Night Film

By Marisha Pessl
Published on August 20th 2013
Published by Random House
Source: Purchased
On a damp October night, beautiful young Ashley Cordova is found dead in an abandoned warehouse in lower Manhattan. Though her death is ruled a suicide, veteran investigative journalist Scott McGrath suspects otherwise. As he probes the strange circumstances surrounding Ashley’s life and death, McGrath comes face-to-face with the legacy of her father: the legendary, reclusive cult-horror-film director Stanislas Cordova—a man who hasn’t been seen in public for more than thirty years.

For McGrath, another death connected to this seemingly cursed family dynasty seems more than just a coincidence. Though much has been written about Cordova’s dark and unsettling films, very little is known about the man himself.

Driven by revenge, curiosity, and a need for the truth, McGrath, with the aid of two strangers, is drawn deeper and deeper into Cordova’s eerie, hypnotic world.

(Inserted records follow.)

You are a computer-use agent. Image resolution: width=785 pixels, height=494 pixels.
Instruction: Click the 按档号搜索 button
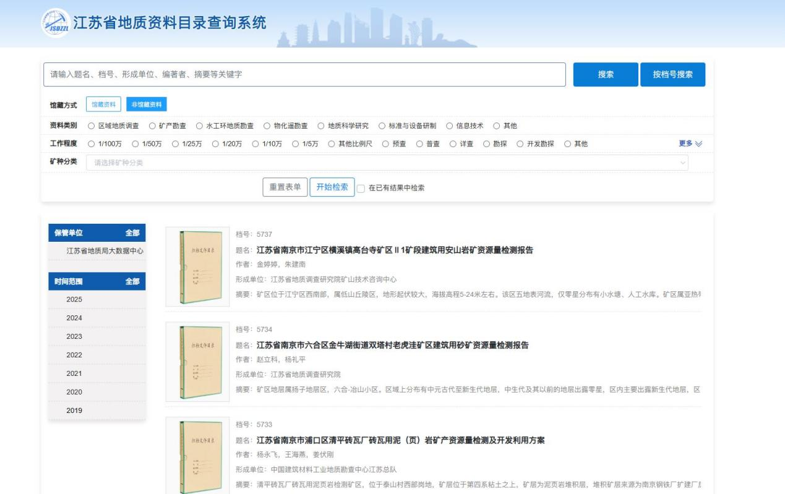672,74
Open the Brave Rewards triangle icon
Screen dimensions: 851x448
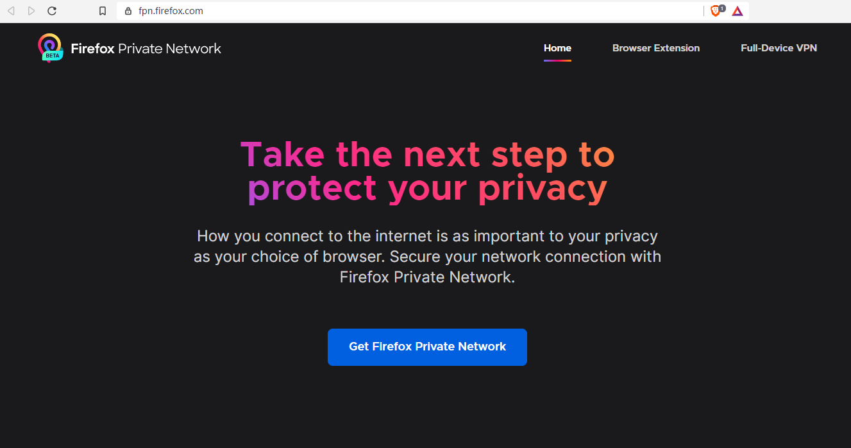click(x=737, y=11)
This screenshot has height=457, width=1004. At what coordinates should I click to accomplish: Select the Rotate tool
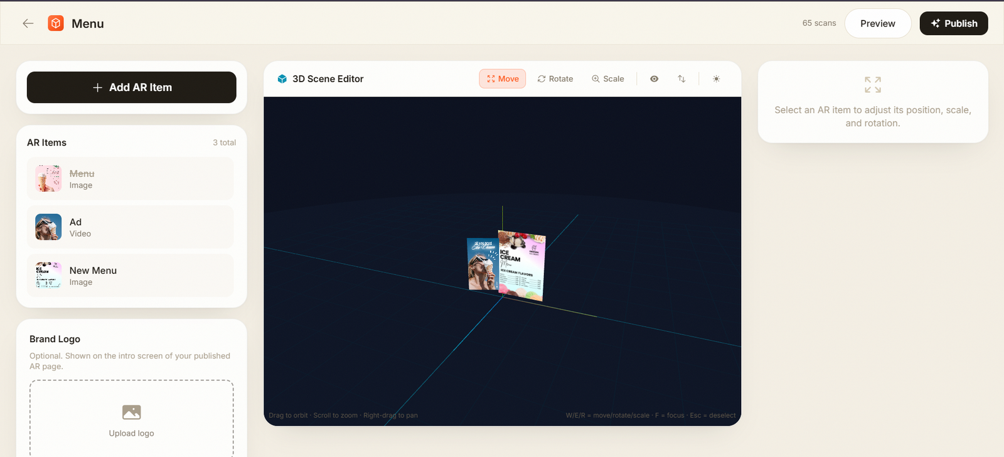pos(555,78)
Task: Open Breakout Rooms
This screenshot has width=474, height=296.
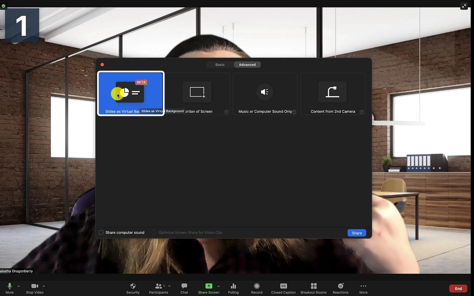Action: point(313,288)
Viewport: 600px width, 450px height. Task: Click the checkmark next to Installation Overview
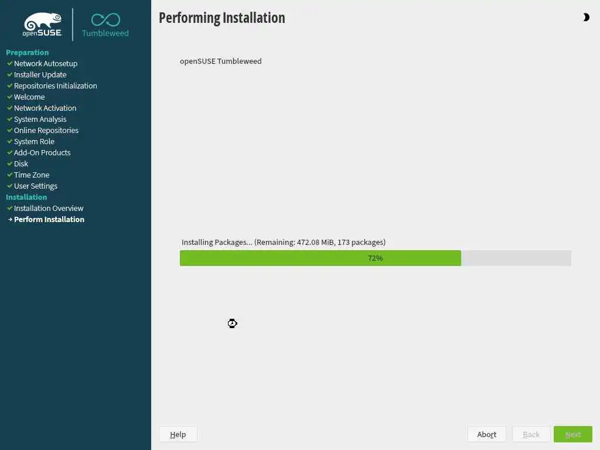[x=10, y=208]
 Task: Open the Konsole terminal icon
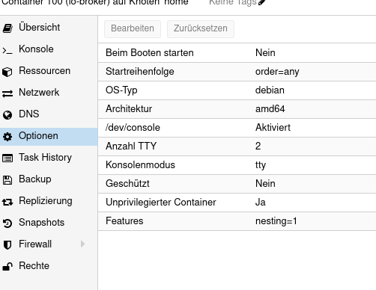(x=7, y=51)
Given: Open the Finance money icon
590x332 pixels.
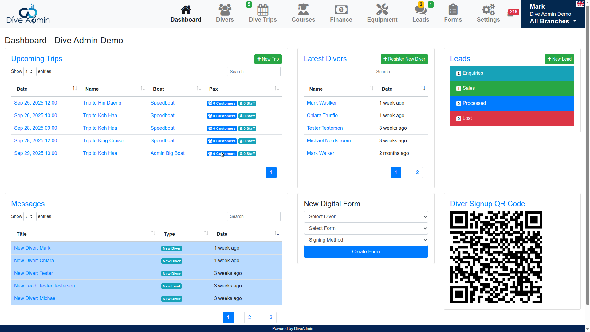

The last time he got close to exposing the director, McGrath lost his marriage and his career. This time he might lose even more.

Night Film, the gorgeously written, spellbinding new novel by the dazzlingly inventive Marisha Pessl, will hold you in suspense until you turn the final page.
Chantaal's Review...


Night Film is a weird beast.

One part detective story, one part chillfest, it blends different genres with no problem at all - and that’s what I loved most about it, I think. Pessl so expertly blends the weirdness into the detective story that, even as the main character questions the supernatural events, it feels natural. And really, really creepy.

The mixed media aspect of the novel works well. Between website screenshots, newspaper articles and photos, the additional media worked well to help flesh out the world and characters without taking the place of the actual storytelling. You could easily read the novel without those aspects and it would still be great - you just wouldn’t have that extra in-depth look at the characters.

It’s tough writing much more of this review, simply because so much of the novel works in not knowing what’s coming. There aren’t any big scares in the images (except for one relatively innocent picture that creeped me out so much more than it should have), but so much of the novel’s power lies in following the main characters as the story unwinds to its conclusion.

And even as it ended and I turned off my Nook, I still wanted so much more.